Specific Type: Steel, Indoor
S&S Worldwide has had a solid place in the amusement industry since 1994. They are most well known for their tower and flat rides. They produced six different types of tower rides, and five different types of flat rides thrilling fans of all ages around the world. After they acquired Arrow Dynamics, and several lead employees from the then recently defunct Custom Coaster International they started designing and selling roller coasters.

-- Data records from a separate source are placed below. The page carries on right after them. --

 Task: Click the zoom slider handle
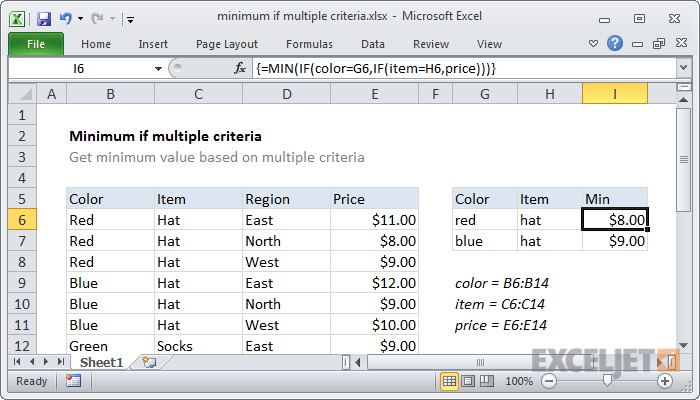(607, 380)
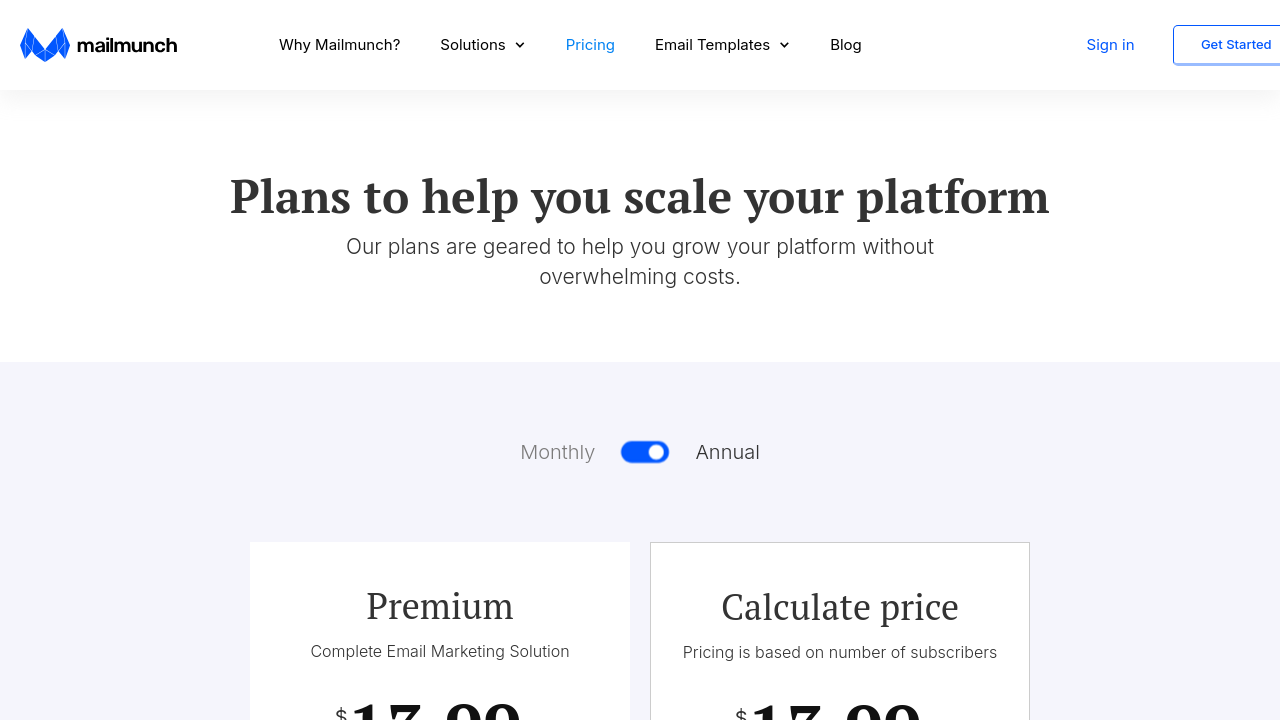The width and height of the screenshot is (1280, 720).
Task: Click the mailmunch wordmark text
Action: [x=127, y=45]
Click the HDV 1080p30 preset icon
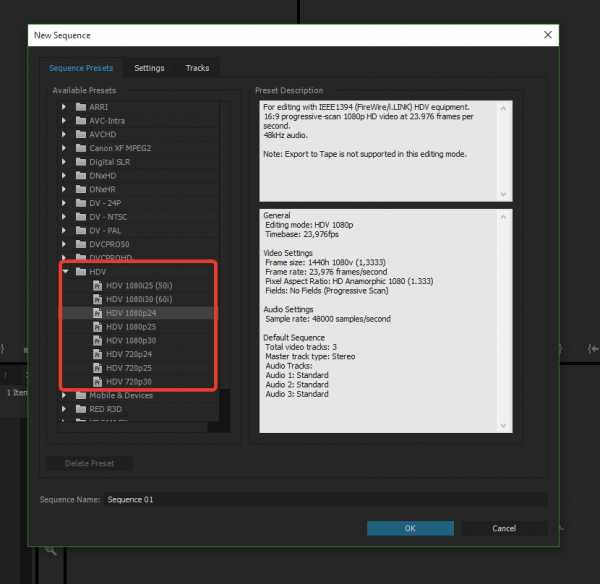The image size is (600, 584). click(97, 340)
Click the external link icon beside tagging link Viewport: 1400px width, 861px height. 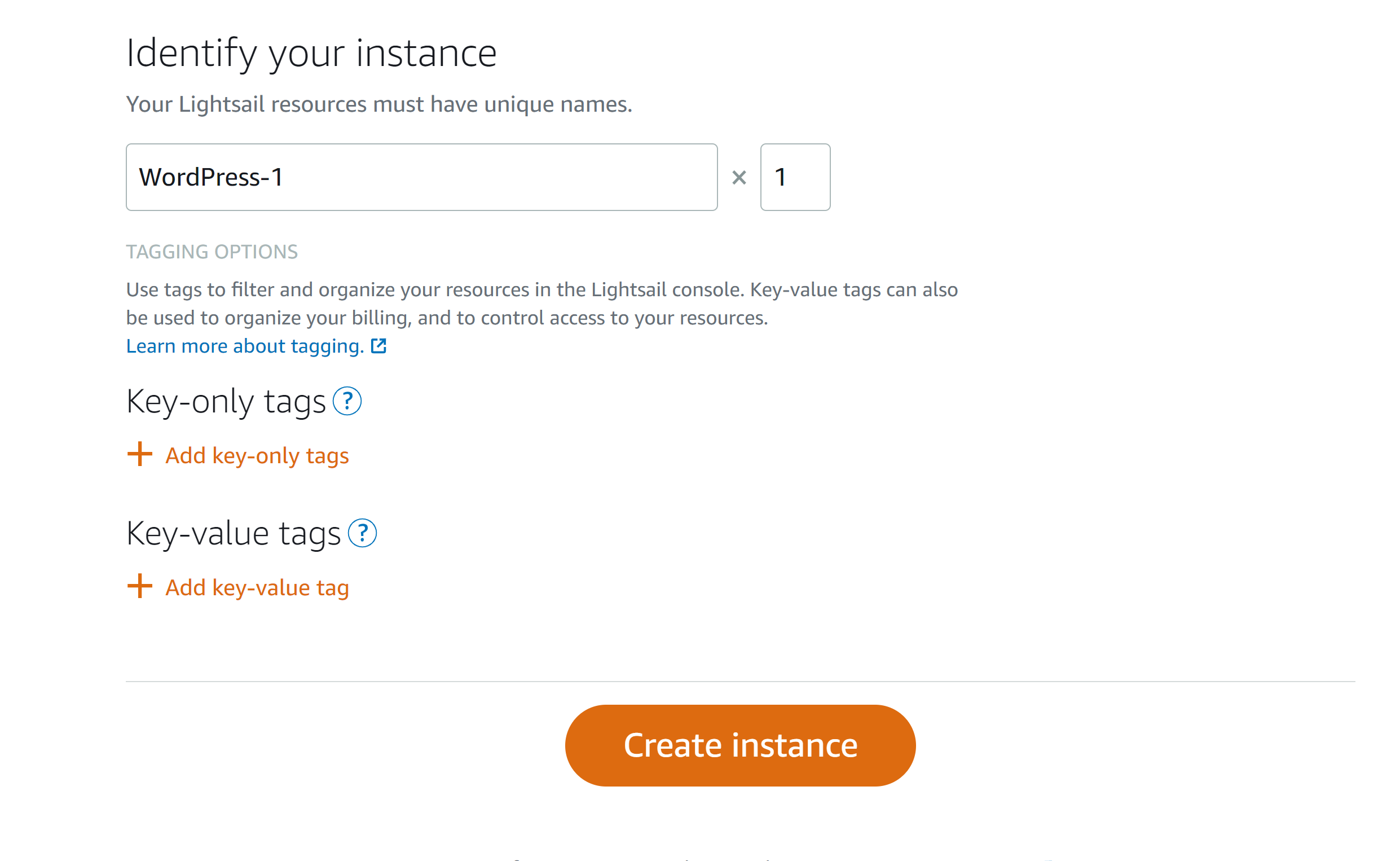tap(378, 346)
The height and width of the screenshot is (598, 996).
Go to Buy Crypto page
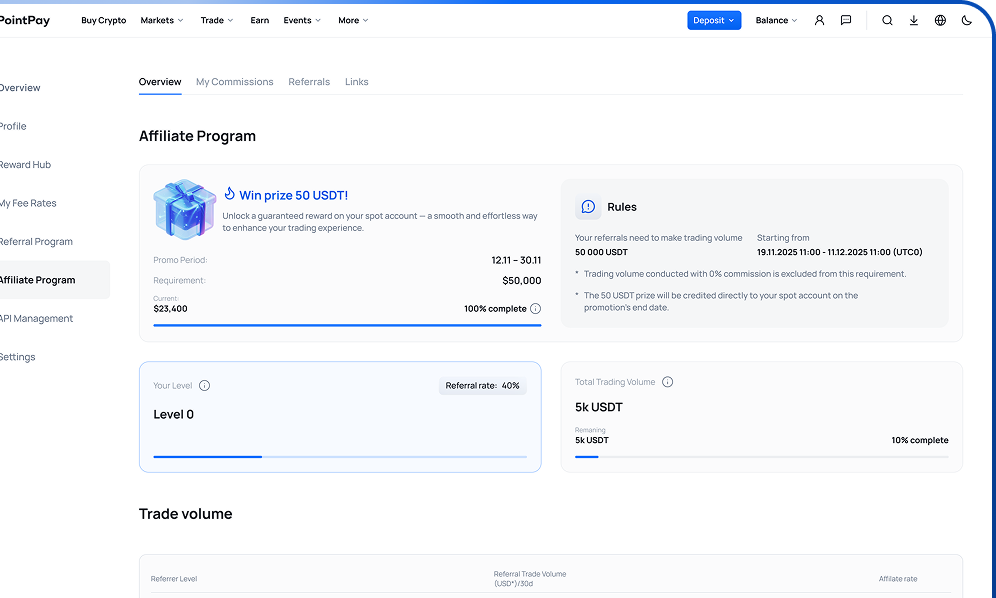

They first used a technology they were familiar with from their tower rides and produced a compressed air launch coaster, their first was in 1999, Powder Keg at Silver Dollar City with Premier Rides. Later S&S designed what they called a thrust air coaster, the first of which was installed in 2001 , Hypersonic XLC at Kings Dominion. Next they tried their hand at wooden coasters, installing their first in 2003 at Enchanted Village called Timberhawk: Ride of Prey. They only made three more in 2004, and then discontinued building wood coasters. In 2005 they introduced the Screaming Squirrel model, which resembles a wild mouse tipped on its side so the car travels upside down after is makes its way around the curves, and then flips back upright at the next. The first Screaming Squirrel model was installed at Gardaland and is called Sequoia Adventure. In 2006 S&S started building Arrow’s 4th dimension coasters, as they acquired the patent with the purchase of Arrow Dynamics. In 2008 they developed the El Loco model which started with Steel Hawg at Indiana Beach. Crazy Bird at Happy Valley in Tianjin is the fifth El Loco model, and the first El Loco Coaster in Asia. S&S continued to innovate creating a variation to the invert and a free spin 4D model as well.
The El Loco models are notable for their extremely steep beyond vertical drops, tight curves, and unexpected banked turns. Each El Loco Coaster is designed for the space provided and the layouts differ, but feature similar elements. The Crazy Bird at Happy Valley is an indoor model and it features one of the steepest drops in the world at 120 degrees. Guests load into individual cars, two riders per row in two rows. The cars are decorated with tropical feathers, the guests are locked in with hydraulic restraints, and each seat features on-board sound. After the car leaves the station it does a U-turn and makes its way up the 98.4 foot tall lift hill. At the top the car negotiates a banked S-curve and U-turn as a pre drop warmup. The car falls over the beyond vertical 120 degree drop, and then glides skyward towards a MCBR and a curved turn banked the opposite way you would expect leaving riders pitched over the outside of the turn. The cars gains some speed on a descending banked turn and then is flipped upside down leaving riders hanging for a few seconds before being flipped back by the dive loop. The car climbs again passing another MCBR, and meandering through a banked turn. Around the bend is an inline twist that the car enters slowly maximizing the hang time for the riders, as it spits you out a brick pace reaching the ground for the first time since the main drop. The car goes through a steeply banked turn and a pop of airtime as the car enters the brakes and returns to the station.